Hillary Clinton was angry. Really, really angry.
The last time we saw her, she was dressed in green, glowering through her glasses at Republicans who were skewering her over the administration’s flawed handling of the attack in Benghazi, Libya.
Not exactly the image she would have chosen to close out her tenure. Nor this one on the cover of the New York Post (“No Wonder Bill’s Afraid”).
But that all changed when she took to the airwaves with President Obama on 60 Minutes, sounding pitch-perfect in pink. While CBS executives first reached out to Obama for a solo interview, they landed a twofer at the White House’s request.
Hmm. Flawless timing.
By Obama sitting down with his secretary of state, it was clear that he was launching an effort to buff her scuffed image before she resigns in the next couple of weeks. Asked by Steve Kroft why he wanted to do the interview together, Obama said, “I wanted to publicly say thank you ... I think Hillary will go down as one of the finest secretaries of state we’ve had.”

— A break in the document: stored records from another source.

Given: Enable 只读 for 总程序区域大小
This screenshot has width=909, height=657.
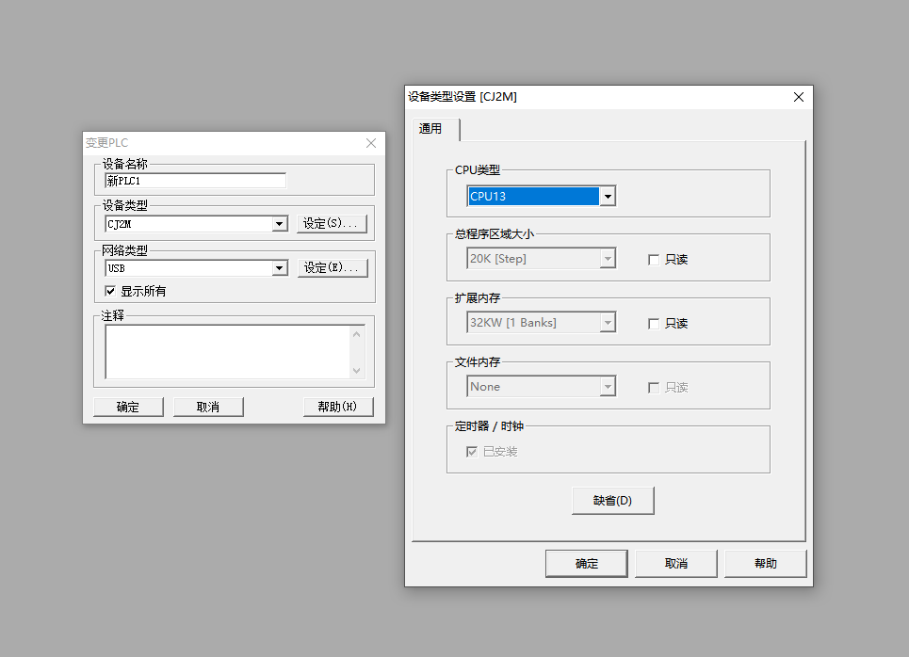Looking at the screenshot, I should point(654,260).
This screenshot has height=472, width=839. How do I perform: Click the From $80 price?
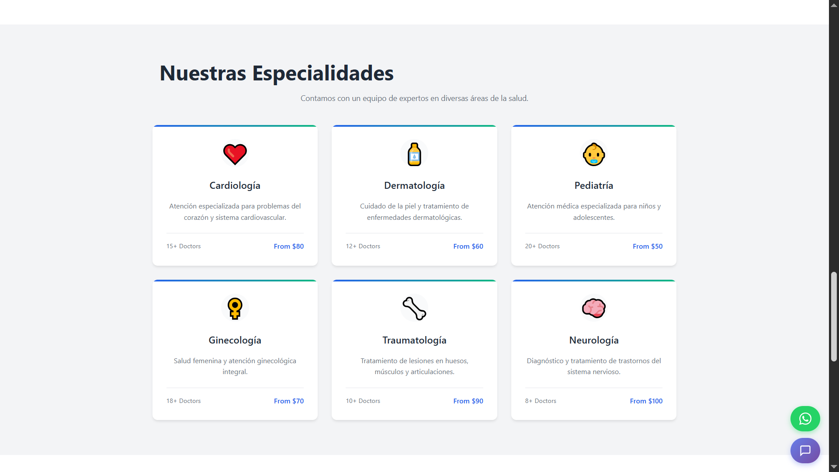coord(288,246)
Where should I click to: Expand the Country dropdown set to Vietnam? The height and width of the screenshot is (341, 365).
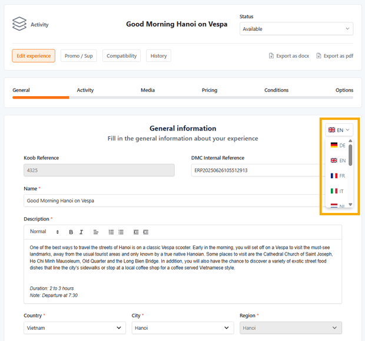tap(75, 328)
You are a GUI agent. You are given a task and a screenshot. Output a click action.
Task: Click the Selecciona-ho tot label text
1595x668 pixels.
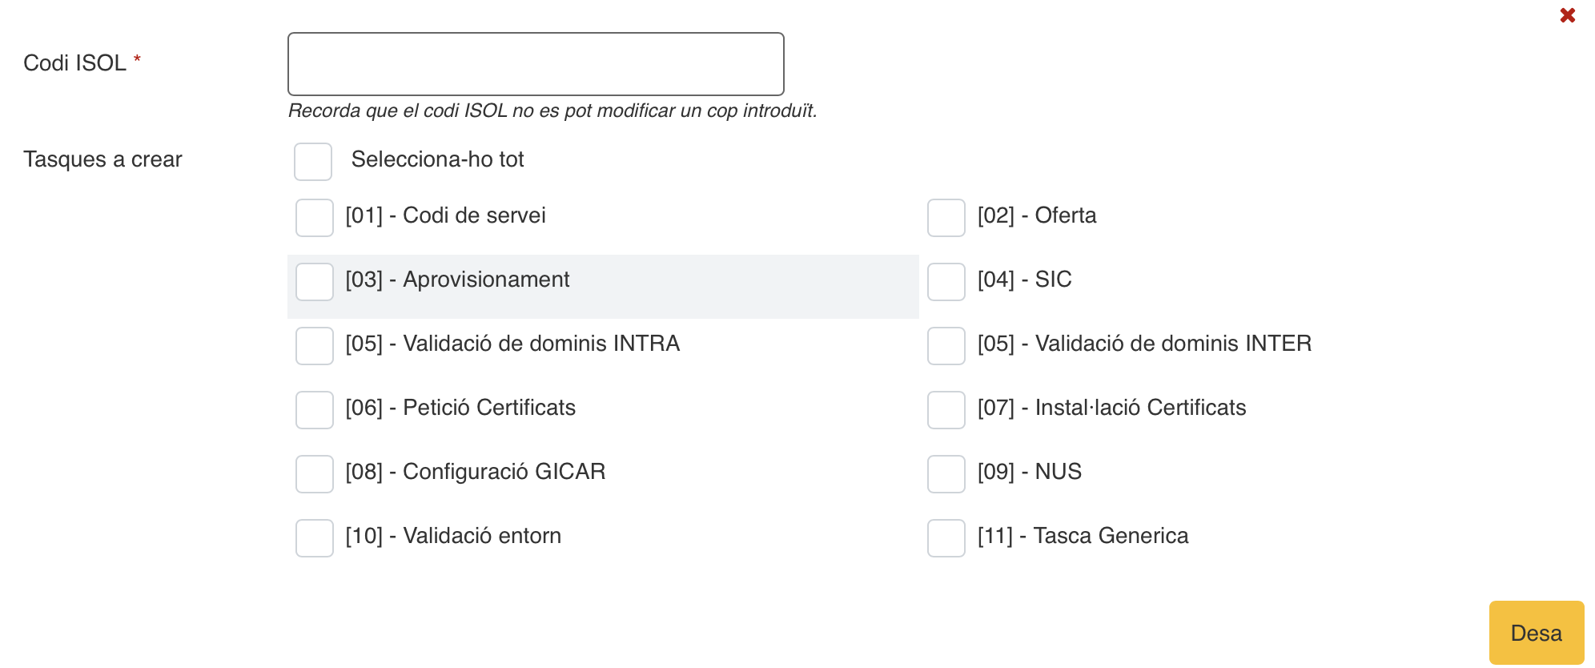point(437,159)
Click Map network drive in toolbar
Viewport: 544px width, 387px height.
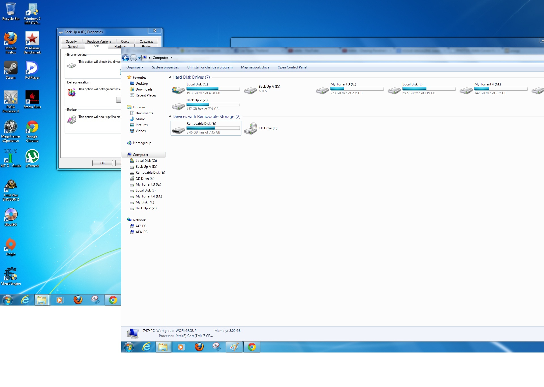255,67
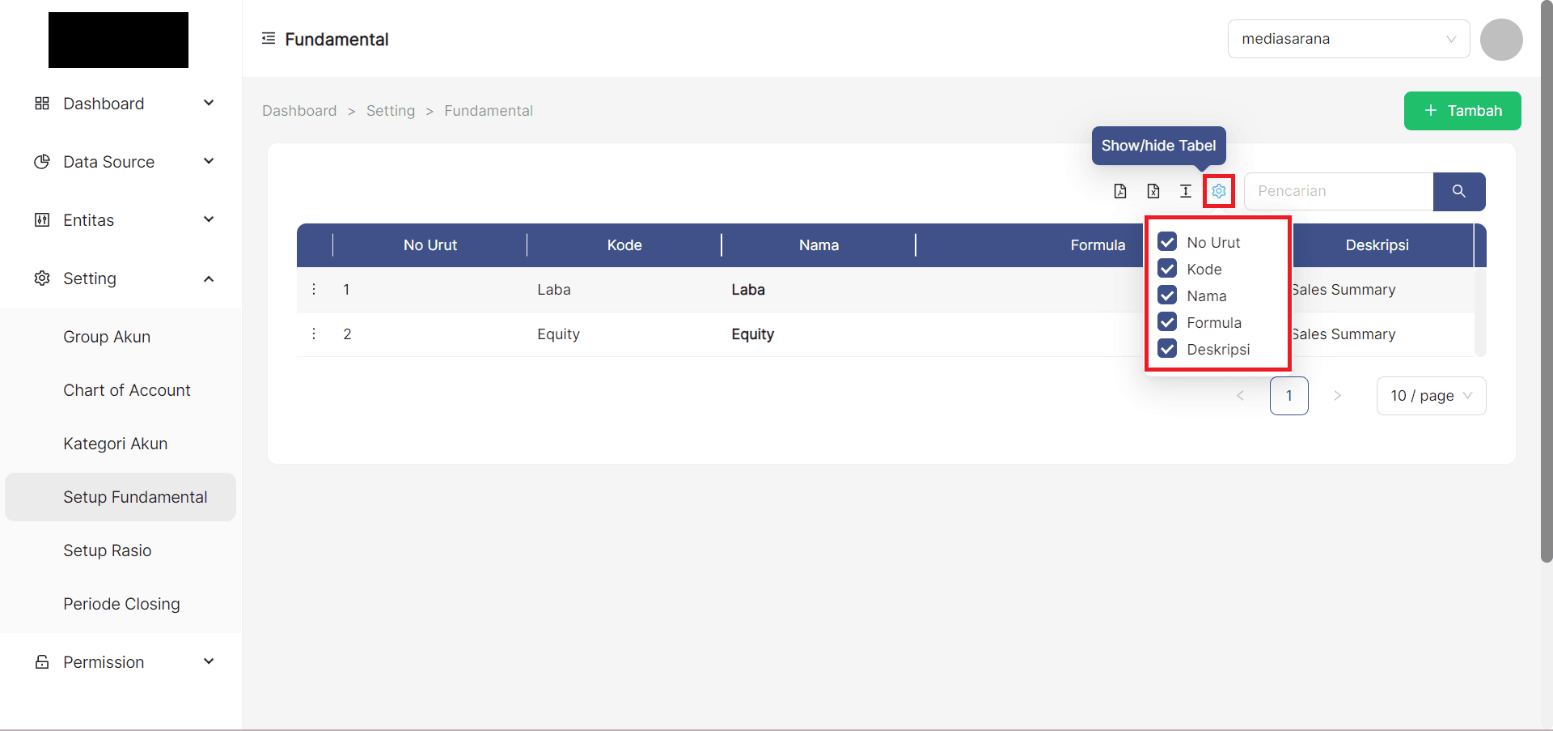Click the row-height adjustment icon
Screen dimensions: 1553x731
coord(1186,191)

Obama said on the Sunday broadcast that he’d miss her—that he was a great “admirer” and theirs was a great “collaboration”—and lauded her for foreign-policy successes that were rooted in “her hard work.”
He praised her discipline, stamina, and thoughtfulness. He called her a “strong friend.”
That’s one wet-kiss send-off.
The lovey-dovey duo smiled, joshed, and giggled for nearly 20 minutes before a commercial break and a more serious discussion about what happened in Benghazi.
At one point Clinton called Obama her partner and friend. She defined their relationship as “very warm” and “close” and said sometimes they don’t need words to communicate.
If they both weren’t married, I’d have expected him to get down on his knee and propose. This is the beginning of the Hillary coronation. No doubt about it.
It’s quite a turnaround, really—especially from a man who ripped Hillary a new one during the 2008 presidential campaign, causing her to leave the playing field. Remember when he said she was “likable enough?” Or when he said the Clinton camp was trying to “bamboozle” or “hoodwink” voters? It always seemed unlikely to me that she’d ever really let that one go. But Clinton told Kroft she’s not a hater and wrote off the jousts as “ancient history.”
“A few years ago, it would’ve been seen as improbable, because we had that very long, hard primary campaign,” Clinton said. But had the roles been reversed, “I would have desperately wanted him to be in my cabinet.”
She finally relented to his “persuasive” request—not before recommending others first. She signed on because their views on issues were almost identical and “because we both love our country.”
While Obama’s praise may have been a bit overdone, Clinton earned it through her loyalty and dedication to the man who defeated her—and by traveling nearly a million miles on his behalf.
There were a few serious questions in the second segment about foreign policy and the fatal attack on American diplomats in Libya, but Kroft didn’t press very hard. He seemed far more fascinated by the dynamic between the former rivals.
One thing is for sure: Hillary Clinton doesn’t let failure or hardship stop her from overcoming obstacles and pushing forward. She’s the Little Engine That Could climbing Mount Everest—battling blizzards like Whitewater, Vince Foster’s suicide, and Bill’s Oval Office romp with intern in the blue dress Monica Lewinsky.
I don’t know about you, but I would have waved the white flag a looong time ago and faded into the world of nonprofit do-gooding—maybe even baking a cookie or two.
Many pundits have predicted that once Clinton hints at throwing in her hat for 2016, her political enemies will begin waging war. Just like last month, when she suffered a concussion and had to postpone her appearance at the congressional hearings on Benghazi. Allen West, then a GOP congressman, told Fox News she was suffering from an illness known as “Benghazi flu,” launching a media maelstrom. The New York Post called it a “head fake,” and armchair physicians smelled a conspiracy.
Even as Clinton said in the interview that she was suffering from some after-effects—and wearing special prescription glasses—she looked strong and sounded comfortable. Yet through all her bubbly candor about her work husband, the lawyer, first lady, senator cum secretary dodged the one question on everyone’s mind: will she run for president in 2016?
When Kroft nudged her about reading the tea leaves, Clinton looked around the room and said there was only water there. When Kroft called out Obama on his rehab rhetoric—“What is the date of expiration on this endorsement?”—Hillary’s complicit dodger in chief turned the tables with a politician’s nonanswer:
“I gotta tell you, you guys in the press are incorrigible,” the president said. “I was literally inaugurated four days ago, and you’re talking about elections four years from now.”
Clinton’s nonanswer? She was still “out of politics” as a diplomat, and neither of them could make predictions.
Well, here’s mine. Just as her joint 60 Minutes appearance in 1992, at the height of the Gennifer Flowers scandal, saved her husband’s presidential candidacy, Hill’s joint appearance with Obama polished over any scratches from her tenure, paving the way for another climb to the apex of the mountain. This was the interview of a woman whose final act has not been written.